Exercise description: Every record needs to come back as written, except for the pictures.
=-=-=-=-=
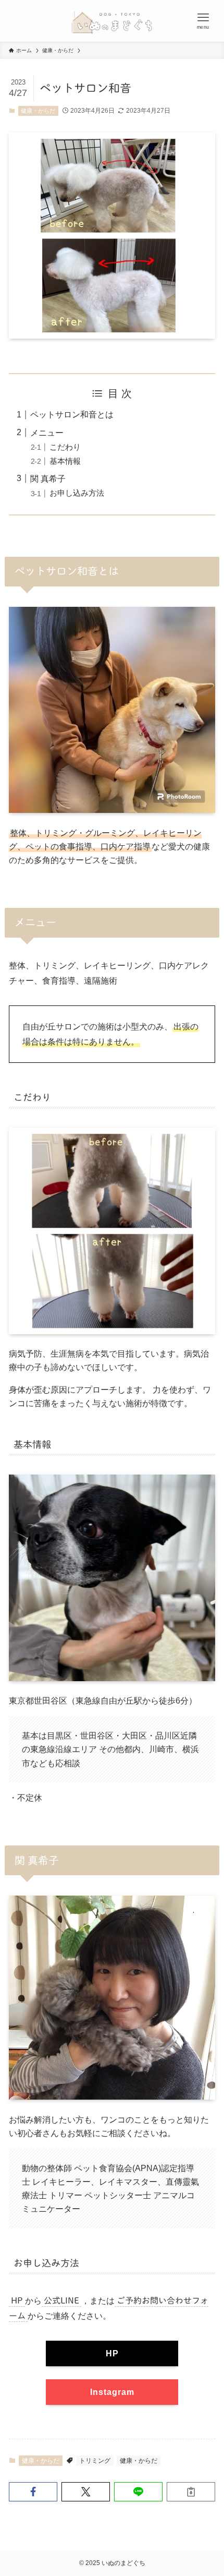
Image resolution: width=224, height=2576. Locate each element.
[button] (33, 2491)
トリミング (94, 2460)
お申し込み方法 (76, 493)
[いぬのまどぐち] (111, 21)
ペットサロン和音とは (72, 414)
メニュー (47, 432)
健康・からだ (38, 110)
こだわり (65, 447)
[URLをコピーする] (191, 2491)
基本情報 (65, 461)
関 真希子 (48, 478)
=-=-=-=-=
Solution:
Image resolution: width=224, height=2576. Locate each element.
[button] (33, 2491)
トリミング (94, 2460)
お申し込み方法 (76, 493)
[いぬのまどぐち] (111, 21)
ペットサロン和音とは (72, 414)
メニュー (47, 432)
健康・からだ (38, 110)
こだわり (65, 447)
[URLをコピーする] (191, 2491)
基本情報 (65, 461)
関 真希子 (48, 478)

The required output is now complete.